Não se deve ignorar que esse radicalismo se ancora em raízes antigas. Sérgio Buarque de Hollanda, em Raízes do Brasil, já notava o predomínio do homem cordial, cuja afetividade inviabilizava práticas republicanas impessoais. Em sociedades de base patrimonialista, a política se confundia com favores e lealdades privadas. O público era extensão do privado. O radicalismo atual apenas exacerba esse traço; em vez de instituições fortes, vê-se a devoção a pessoas. A lealdade não é à lei, mas ao chefe.
As consequências para a democracia são graves. A confiança nas instituições se esvai, os mecanismos de mediação perdem legitimidade e a tentação autoritária retorna. A democracia, reduzida a plebiscito permanente, torna-se contagem de forças. Não há compromissos, pois comprometer-se é trair. A lógica da negociação cede à lógica da imposição.
E, no entanto, há sinais de resistência. A emergência de ONGs, associações civis, experiências de orçamento participativo e conselhos municipais, ainda que marcados por limites, abriram canais de participação. Maria Victória Benevides insiste, em Cidadania e democracia (https://www.scielo.br/j/ln/a/LTSGRTDqFD4X74DxLsw9Krz/?lang=pt), na necessidade de mecanismos de democracia semidireta – plebiscitos, referendos, iniciativas populares – como forma de educar civicamente o cidadão. Sérgio de Azevedo, em Orcamento Participativo – Construindo a Democracia mostra seus ganhos pedagógicos: ao discutir alocação de recursos, o cidadão aprende a pensar a cidade para além de seus interesses imediatos.
Essas experiências revelam como setores organizados da sociedade civil podem influir na formulação de políticas públicas, ainda que enfrentem obstáculos significativos: dependência da boa vontade governamental, dificuldade técnica, fragilidade da mobilização. São promessas incertas, mas necessárias. Tocqueville lembrava que o amor à pátria nasce das luzes, desenvolve-se com o auxílio das leis e cresce no exercício do direito. Cada gesto de cooperação, cada espaço público conquistado, representa passo nesse caminho.
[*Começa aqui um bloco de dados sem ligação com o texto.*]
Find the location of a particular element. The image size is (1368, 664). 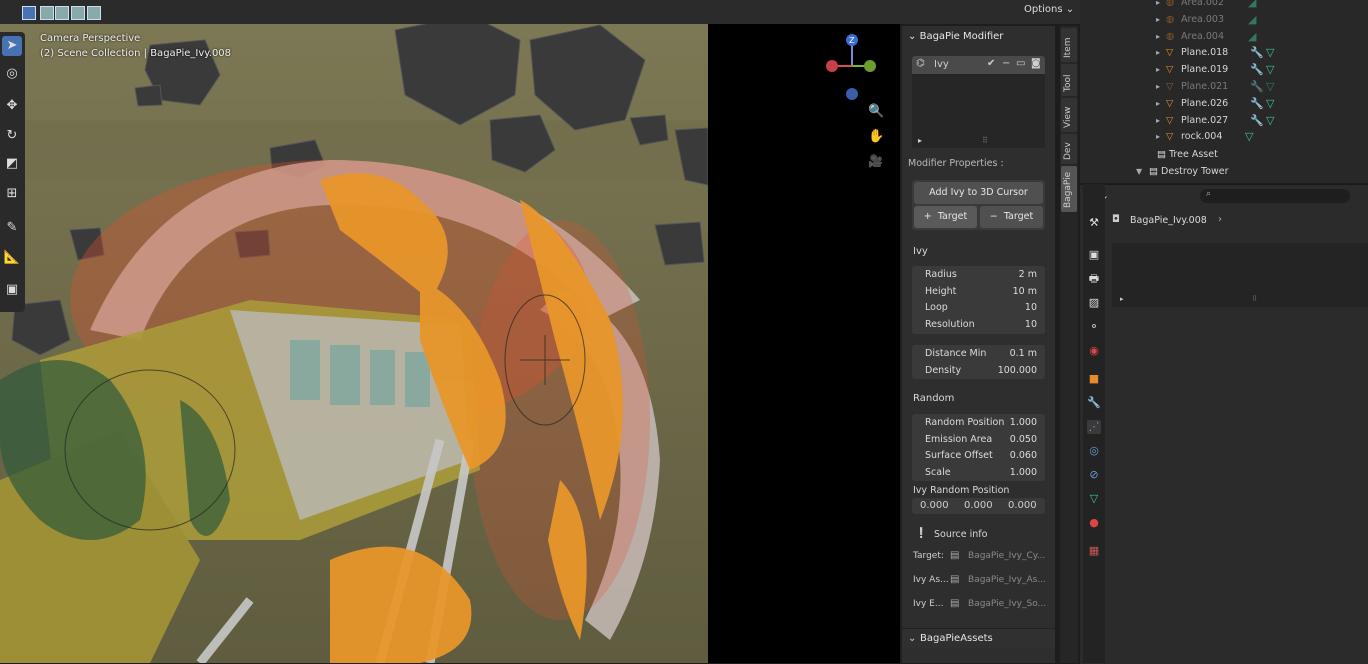

random-field: Random Position 1.000 is located at coordinates (978, 423).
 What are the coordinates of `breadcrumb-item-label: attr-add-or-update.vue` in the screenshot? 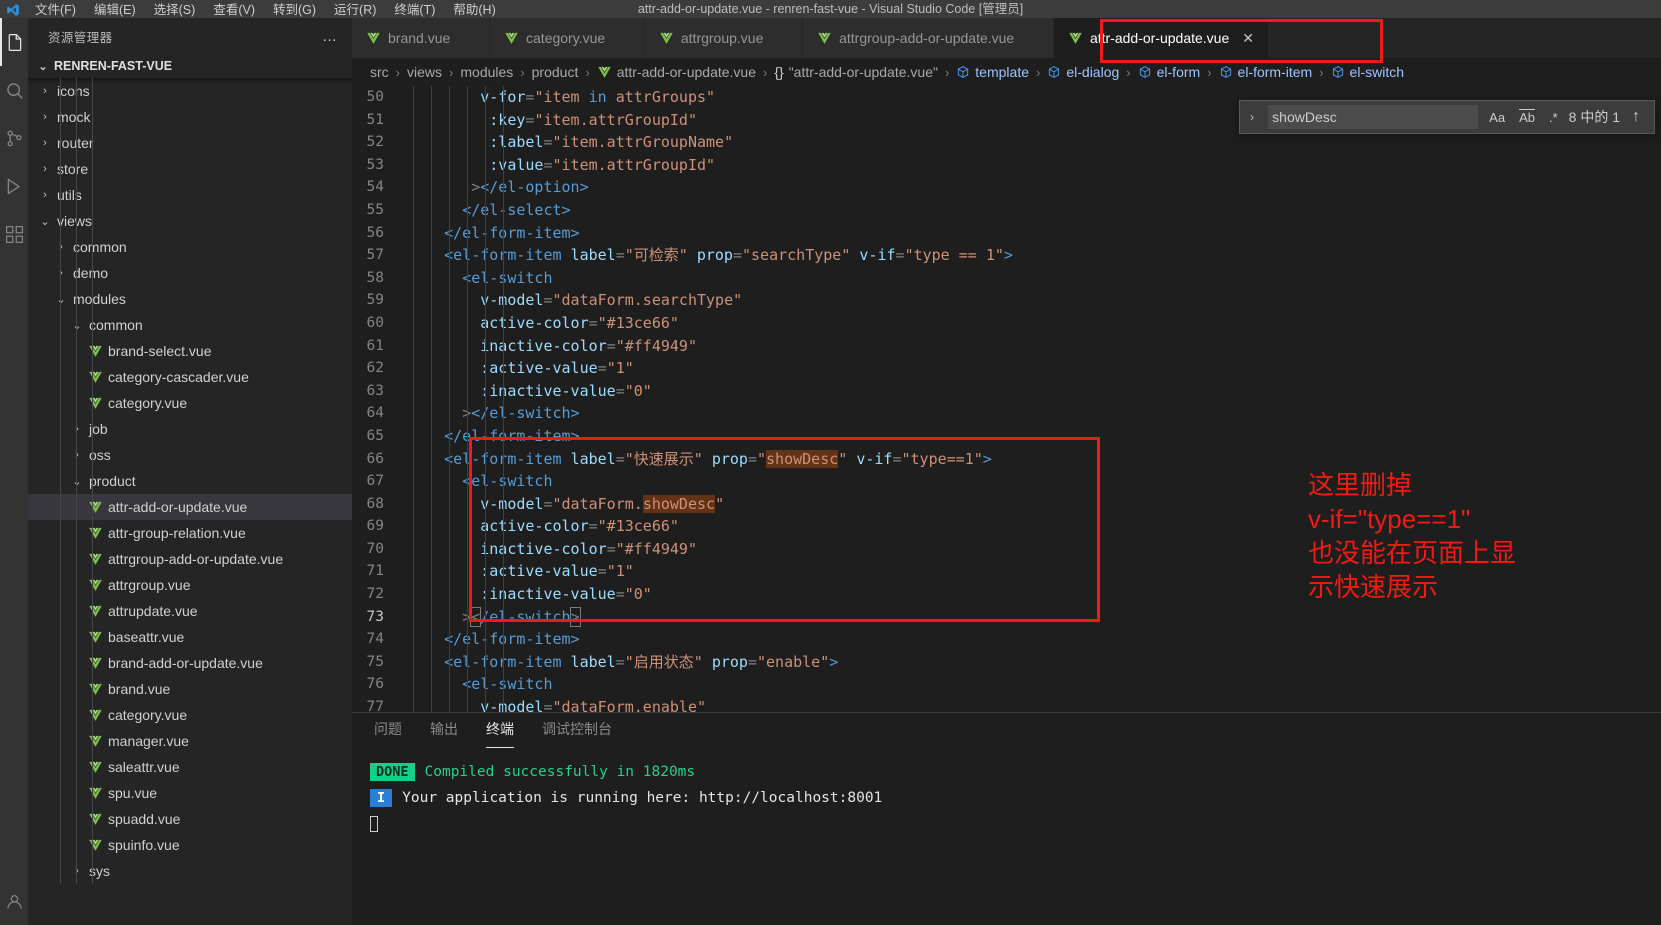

O risco maior, contudo, é a indiferença. Se muitos já viam a política como distante, a radicalização pode reforçar a tentação de afastar-se ainda mais. Mas a apatia não é alternativa. Quando cidadãos se retiram, abrem espaço para poderes centralizados. O resultado é a perda da liberdade. O radicalismo, de um lado, e a indiferença, de outro, convergem: ambos inviabilizam o humanismo cívico, um por excesso de paixão destrutiva, outro por ausência de participação.
Em última análise, o humanismo cívico permanece como horizonte normativo. Ele recorda que a dignidade humana não se cumpre na solidão do indivíduo, mas na vida em comum, na construção de instituições que resguardem a liberdade e promovam o bem de todos. O Brasil, com sua história de exclusões, encontra nessa tradição não apenas espelho de suas carências, mas roteiro possível para o futuro. Radicalismos de qualquer natureza ameaçam esse horizonte ao impor a lógica da exclusão. Retomar o humanismo cívico significa recusar tanto a violência sectária quanto a indiferença, afirmando que a política só faz sentido quando partilhada.